Les six partis, répartis sur deux listes aux européennes, ont rendu public un texte où ils appellent « au rassemblement de toutes les forces écologistes qui veulent gouverner », et évoquent la « naissance à terme d’une nouvelle organisation collective ».

« Nous voulons préparer la conquête et l’exercice du pouvoir par un mouvement démocratique en rupture avec les anciens clivages partisans à l’égard desquels nous affirmons notre indépendance », écrivent-ils.

« L’idée, c’est d’afficher la détermination des écologistes à combattre ensemble et à partir ensemble à la conquête du maximum de municipalités, sur la base d’une ligne écolo écolo écolo. Nous voulons transformer la vie quotidienne de nos concitoyens », a expliqué M. Jadot, dont la liste a obtenu 13,5% des voix aux européennes.

La députée Delphine Batho, qui a soutenu la liste Urgence écologie (1,8%), a salué « un évènement politique important dans l’histoire de l’écologie politique en France ».

« Il y a une nouvelle espérance qui est en train de se lever en France et en Europe autour de l’écologie. Le rassemblement d’aujourd’hui (…) est important pour faire grandir cette espérance d’abord aux élections municipales (…) et ensuite pour le dire clairement pour préparer 2022 », a-t-elle souligné.

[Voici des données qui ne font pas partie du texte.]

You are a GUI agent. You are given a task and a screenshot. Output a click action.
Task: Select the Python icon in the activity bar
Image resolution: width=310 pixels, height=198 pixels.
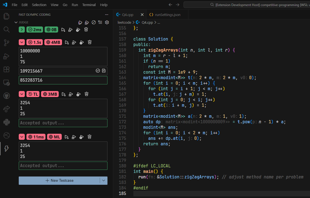[x=6, y=122]
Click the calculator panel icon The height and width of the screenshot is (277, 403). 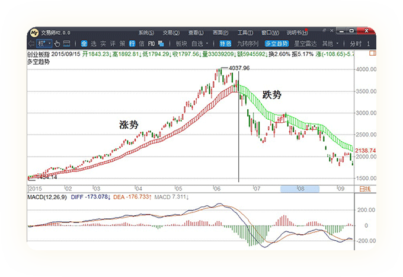point(67,43)
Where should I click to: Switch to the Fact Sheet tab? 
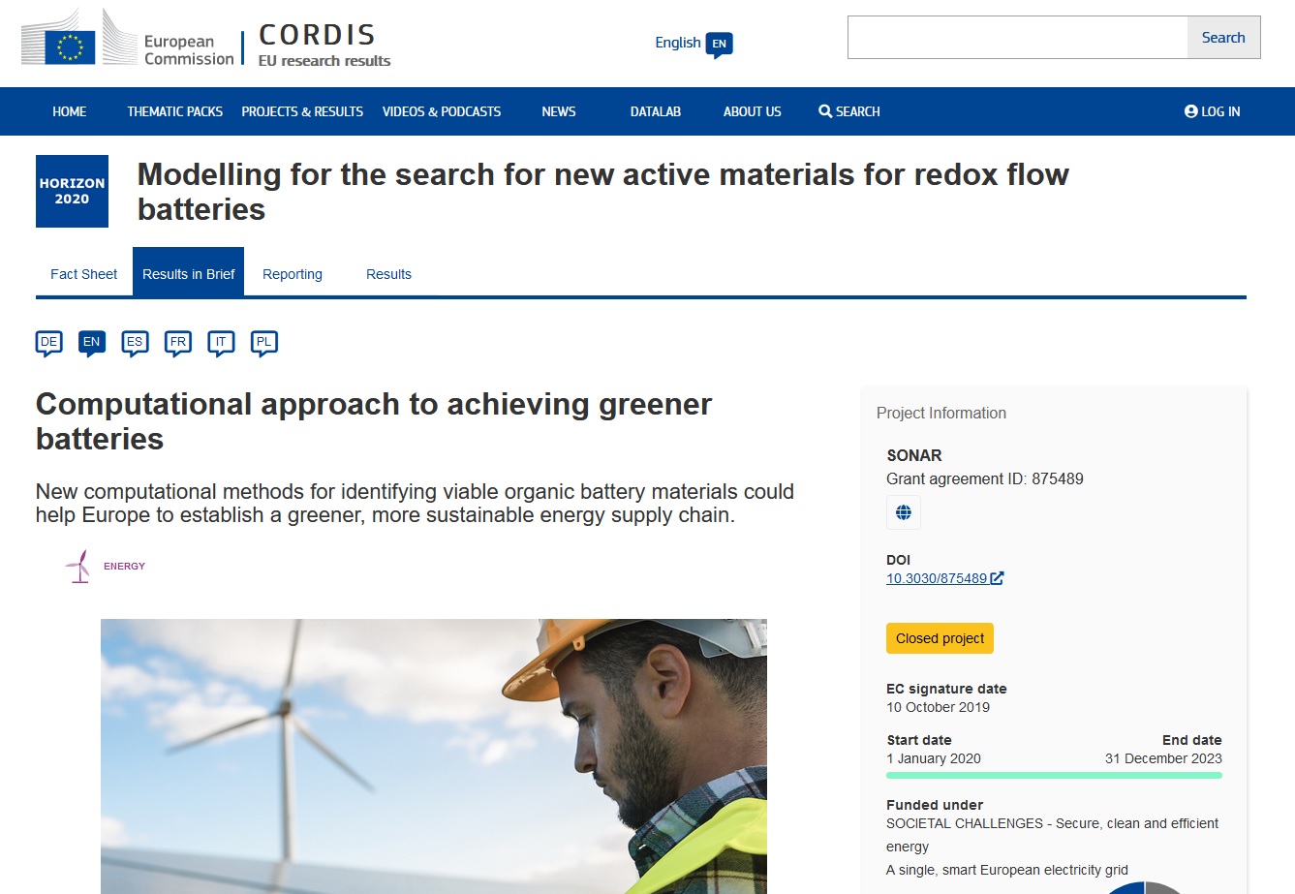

« Pendant toutes ces années nous avons placé la barre trop bas. Cette barre, elle consistait pour l’essentiel à créer un rapport de force pour que nos idées soient portées par le pouvoir en place ou éventuellement à s’introduire au pouvoir, mais on a bien vu que ça ne donnait pas grand-chose (…) Il n’y aura pas de politique écologiste sérieuse sans que les écologistes aient le pouvoir », a renchéri Antoine Waechter, chantre dans les années 1980 d’une écologie « ni de gauche ni de droite ».

Interrogé sur sa stratégie aux municipales, M. Jadot a redit sa volonté d’être « pragmatique ». « Le premier tour c’est l’écologie. Au second tour (…) on verra qui se réunit autour de nous », a-t-il répondu.

Sans doute pour tempérer les critiques de ceux qui l’accusent de pencher trop à droite, le député européen a eu un mot aimable pour le chef de file des Insoumis. « Il ne vous a pas échappé que j’ai quelques divergences avec Jean-Luc Mélenchon, mais je reconnais quand même que c’est quelqu’un de talent », a-t-il glissé.